Data records
------------------------------
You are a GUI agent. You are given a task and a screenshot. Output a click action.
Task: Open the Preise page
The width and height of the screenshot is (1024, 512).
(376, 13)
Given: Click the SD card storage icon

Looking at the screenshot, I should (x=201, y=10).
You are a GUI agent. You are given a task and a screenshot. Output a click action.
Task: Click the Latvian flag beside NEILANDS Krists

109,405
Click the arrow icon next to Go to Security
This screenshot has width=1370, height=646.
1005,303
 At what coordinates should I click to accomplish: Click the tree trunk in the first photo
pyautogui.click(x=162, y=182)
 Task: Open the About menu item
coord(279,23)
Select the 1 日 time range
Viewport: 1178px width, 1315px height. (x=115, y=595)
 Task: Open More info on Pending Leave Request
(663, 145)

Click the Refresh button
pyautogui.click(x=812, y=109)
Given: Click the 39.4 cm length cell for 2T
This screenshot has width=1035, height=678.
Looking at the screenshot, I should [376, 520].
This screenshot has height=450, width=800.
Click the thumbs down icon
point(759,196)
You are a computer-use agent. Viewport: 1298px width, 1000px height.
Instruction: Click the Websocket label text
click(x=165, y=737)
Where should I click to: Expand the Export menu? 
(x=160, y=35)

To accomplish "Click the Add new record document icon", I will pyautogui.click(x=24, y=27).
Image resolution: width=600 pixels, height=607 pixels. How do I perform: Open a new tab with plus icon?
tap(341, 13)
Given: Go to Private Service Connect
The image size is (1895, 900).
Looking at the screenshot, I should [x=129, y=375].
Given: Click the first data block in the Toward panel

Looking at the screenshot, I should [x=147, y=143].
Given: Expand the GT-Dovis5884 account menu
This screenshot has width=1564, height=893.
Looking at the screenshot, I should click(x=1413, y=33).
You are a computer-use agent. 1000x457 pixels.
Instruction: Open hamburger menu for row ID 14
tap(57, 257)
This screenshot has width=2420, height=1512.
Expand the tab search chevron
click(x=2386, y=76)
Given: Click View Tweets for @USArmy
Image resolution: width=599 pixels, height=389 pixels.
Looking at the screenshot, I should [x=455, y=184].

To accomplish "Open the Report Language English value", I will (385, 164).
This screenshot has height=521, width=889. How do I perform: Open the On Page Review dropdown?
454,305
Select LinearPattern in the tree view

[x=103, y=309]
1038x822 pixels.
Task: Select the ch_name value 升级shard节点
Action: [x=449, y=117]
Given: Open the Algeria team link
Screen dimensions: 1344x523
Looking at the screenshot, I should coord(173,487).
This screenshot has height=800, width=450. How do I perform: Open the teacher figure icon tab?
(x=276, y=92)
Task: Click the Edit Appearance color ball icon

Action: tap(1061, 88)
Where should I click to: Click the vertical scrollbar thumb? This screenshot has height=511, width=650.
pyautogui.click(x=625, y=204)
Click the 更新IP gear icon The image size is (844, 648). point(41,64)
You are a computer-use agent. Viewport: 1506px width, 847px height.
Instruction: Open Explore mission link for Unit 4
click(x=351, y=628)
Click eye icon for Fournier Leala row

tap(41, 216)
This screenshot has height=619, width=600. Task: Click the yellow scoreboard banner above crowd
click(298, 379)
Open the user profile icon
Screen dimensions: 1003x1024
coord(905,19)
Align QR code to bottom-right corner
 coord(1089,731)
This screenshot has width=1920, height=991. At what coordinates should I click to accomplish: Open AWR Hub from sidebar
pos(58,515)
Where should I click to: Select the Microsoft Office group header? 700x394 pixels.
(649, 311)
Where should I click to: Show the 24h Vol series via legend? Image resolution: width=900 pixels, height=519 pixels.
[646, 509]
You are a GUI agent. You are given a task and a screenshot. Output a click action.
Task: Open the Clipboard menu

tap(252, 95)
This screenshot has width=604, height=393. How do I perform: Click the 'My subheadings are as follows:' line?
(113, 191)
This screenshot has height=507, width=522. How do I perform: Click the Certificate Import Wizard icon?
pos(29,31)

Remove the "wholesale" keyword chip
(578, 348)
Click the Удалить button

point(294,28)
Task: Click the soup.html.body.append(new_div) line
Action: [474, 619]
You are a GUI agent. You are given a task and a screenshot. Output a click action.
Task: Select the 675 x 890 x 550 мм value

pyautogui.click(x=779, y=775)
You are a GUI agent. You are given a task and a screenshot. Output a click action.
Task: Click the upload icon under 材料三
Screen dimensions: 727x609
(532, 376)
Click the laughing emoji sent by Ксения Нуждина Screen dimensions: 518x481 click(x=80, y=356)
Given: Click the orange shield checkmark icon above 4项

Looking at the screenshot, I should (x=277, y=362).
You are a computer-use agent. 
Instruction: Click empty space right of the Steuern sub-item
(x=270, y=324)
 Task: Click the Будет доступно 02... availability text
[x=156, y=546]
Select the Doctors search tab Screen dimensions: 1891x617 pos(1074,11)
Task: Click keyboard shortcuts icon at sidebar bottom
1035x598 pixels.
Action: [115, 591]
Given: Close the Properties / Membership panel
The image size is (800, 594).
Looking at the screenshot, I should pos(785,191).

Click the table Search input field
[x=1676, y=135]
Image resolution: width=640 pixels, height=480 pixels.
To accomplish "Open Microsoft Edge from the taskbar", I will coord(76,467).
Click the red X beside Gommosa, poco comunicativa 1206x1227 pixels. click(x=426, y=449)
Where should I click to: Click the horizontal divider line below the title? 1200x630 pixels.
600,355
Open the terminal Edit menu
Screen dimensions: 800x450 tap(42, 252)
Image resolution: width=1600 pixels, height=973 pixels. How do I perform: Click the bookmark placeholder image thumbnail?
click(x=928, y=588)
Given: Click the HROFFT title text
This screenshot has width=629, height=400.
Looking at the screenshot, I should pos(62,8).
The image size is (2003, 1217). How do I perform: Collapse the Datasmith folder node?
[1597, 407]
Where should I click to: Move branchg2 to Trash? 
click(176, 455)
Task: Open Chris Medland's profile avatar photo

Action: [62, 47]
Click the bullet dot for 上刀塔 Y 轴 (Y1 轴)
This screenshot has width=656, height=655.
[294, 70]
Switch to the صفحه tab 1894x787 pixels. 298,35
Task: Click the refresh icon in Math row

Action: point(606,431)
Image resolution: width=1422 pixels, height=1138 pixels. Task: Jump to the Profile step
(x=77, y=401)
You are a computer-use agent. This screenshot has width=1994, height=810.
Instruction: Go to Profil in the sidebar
------------------------------
Exercise:
The answer should be an exact reproduction of all the entries.

Answer:
You are a GUI agent. You are given a task and a screenshot. Output a click action.
Task: Open the Preise page
The width and height of the screenshot is (1024, 512).
(376, 13)
Given: Click the SD card storage icon

Looking at the screenshot, I should (x=201, y=10).
You are a GUI agent. You are given a task and a screenshot. Output a click action.
Task: Click the Latvian flag beside NEILANDS Krists

109,405
Click the arrow icon next to Go to Security
This screenshot has width=1370, height=646.
1005,303
 At what coordinates should I click to accomplish: Click the tree trunk in the first photo
pyautogui.click(x=162, y=182)
 Task: Open the About menu item
coord(279,23)
Select the 1 日 time range
Viewport: 1178px width, 1315px height. (x=115, y=595)
 Task: Open More info on Pending Leave Request
(663, 145)

Click the Refresh button
pyautogui.click(x=812, y=109)
Given: Click the 39.4 cm length cell for 2T
This screenshot has width=1035, height=678.
Looking at the screenshot, I should [376, 520].
This screenshot has height=450, width=800.
Click the thumbs down icon
point(759,196)
You are a computer-use agent. Viewport: 1298px width, 1000px height.
Instruction: Click the Websocket label text
click(x=165, y=737)
Where should I click to: Expand the Export menu? 
(x=160, y=35)

To accomplish "Click the Add new record document icon", I will pyautogui.click(x=24, y=27).
Image resolution: width=600 pixels, height=607 pixels. How do I perform: Open a new tab with plus icon?
tap(341, 13)
Given: Go to Private Service Connect
The image size is (1895, 900).
Looking at the screenshot, I should [x=129, y=375].
Given: Click the first data block in the Toward panel

Looking at the screenshot, I should [x=147, y=143].
Given: Expand the GT-Dovis5884 account menu
This screenshot has width=1564, height=893.
Looking at the screenshot, I should click(x=1413, y=33).
You are a computer-use agent. 1000x457 pixels.
Instruction: Open hamburger menu for row ID 14
tap(57, 257)
This screenshot has width=2420, height=1512.
Expand the tab search chevron
click(x=2386, y=76)
Given: Click View Tweets for @USArmy
Image resolution: width=599 pixels, height=389 pixels.
Looking at the screenshot, I should [x=455, y=184].

To accomplish "Open the Report Language English value", I will (385, 164).
This screenshot has height=521, width=889. How do I perform: Open the On Page Review dropdown?
454,305
Select LinearPattern in the tree view

[x=103, y=309]
1038x822 pixels.
Task: Select the ch_name value 升级shard节点
Action: [x=449, y=117]
Given: Open the Algeria team link
Screen dimensions: 1344x523
Looking at the screenshot, I should coord(173,487).
This screenshot has height=800, width=450. How do I perform: Open the teacher figure icon tab?
(x=276, y=92)
Task: Click the Edit Appearance color ball icon

Action: tap(1061, 88)
Where should I click to: Click the vertical scrollbar thumb? This screenshot has height=511, width=650.
pyautogui.click(x=625, y=204)
Click the 更新IP gear icon The image size is (844, 648). point(41,64)
You are a computer-use agent. Viewport: 1506px width, 847px height.
Instruction: Open Explore mission link for Unit 4
click(x=351, y=628)
Click eye icon for Fournier Leala row

tap(41, 216)
This screenshot has height=619, width=600. Task: Click the yellow scoreboard banner above crowd
click(298, 379)
Open the user profile icon
Screen dimensions: 1003x1024
coord(905,19)
Align QR code to bottom-right corner
 coord(1089,731)
This screenshot has width=1920, height=991. At what coordinates should I click to accomplish: Open AWR Hub from sidebar
pos(58,515)
Where should I click to: Select the Microsoft Office group header? 700x394 pixels.
(649, 311)
Where should I click to: Show the 24h Vol series via legend? Image resolution: width=900 pixels, height=519 pixels.
[646, 509]
You are a GUI agent. You are given a task and a screenshot. Output a click action.
Task: Open the Clipboard menu

tap(252, 95)
This screenshot has width=604, height=393. How do I perform: Click the 'My subheadings are as follows:' line?
(113, 191)
This screenshot has height=507, width=522. How do I perform: Click the Certificate Import Wizard icon?
pos(29,31)

Remove the "wholesale" keyword chip
(578, 348)
Click the Удалить button

point(294,28)
Task: Click the soup.html.body.append(new_div) line
Action: [474, 619]
You are a GUI agent. You are given a task and a screenshot. Output a click action.
Task: Select the 675 x 890 x 550 мм value

pyautogui.click(x=779, y=775)
You are a GUI agent. You are given a task and a screenshot. Output a click action.
Task: Click the upload icon under 材料三
Screen dimensions: 727x609
(532, 376)
Click the laughing emoji sent by Ксения Нуждина Screen dimensions: 518x481 click(x=80, y=356)
Given: Click the orange shield checkmark icon above 4项

Looking at the screenshot, I should (x=277, y=362).
You are a computer-use agent. 
Instruction: Click empty space right of the Steuern sub-item
(x=270, y=324)
 Task: Click the Будет доступно 02... availability text
[x=156, y=546]
Select the Doctors search tab Screen dimensions: 1891x617 pos(1074,11)
Task: Click keyboard shortcuts icon at sidebar bottom
1035x598 pixels.
Action: [115, 591]
Given: Close the Properties / Membership panel
The image size is (800, 594).
Looking at the screenshot, I should pos(785,191).

Click the table Search input field
[x=1676, y=135]
Image resolution: width=640 pixels, height=480 pixels.
To accomplish "Open Microsoft Edge from the taskbar", I will coord(76,467).
Click the red X beside Gommosa, poco comunicativa 1206x1227 pixels. click(x=426, y=449)
Where should I click to: Click the horizontal divider line below the title? 1200x630 pixels.
600,355
Open the terminal Edit menu
Screen dimensions: 800x450 tap(42, 252)
Image resolution: width=1600 pixels, height=973 pixels. How do I perform: Click the bookmark placeholder image thumbnail?
click(x=928, y=588)
Given: Click the HROFFT title text
This screenshot has width=629, height=400.
Looking at the screenshot, I should pos(62,8).
The image size is (2003, 1217). How do I perform: Collapse the Datasmith folder node?
[1597, 407]
Where should I click to: Move branchg2 to Trash? 
click(176, 455)
Task: Open Chris Medland's profile avatar photo

Action: [62, 47]
Click the bullet dot for 上刀塔 Y 轴 (Y1 轴)
This screenshot has width=656, height=655.
[294, 70]
Switch to the صفحه tab 1894x787 pixels. 298,35
Task: Click the refresh icon in Math row

Action: point(606,431)
Image resolution: width=1422 pixels, height=1138 pixels. Task: Jump to the Profile step
(x=77, y=401)
You are a computer-use agent. This screenshot has width=1994, height=810.
Instruction: Go to Profil in the sidebar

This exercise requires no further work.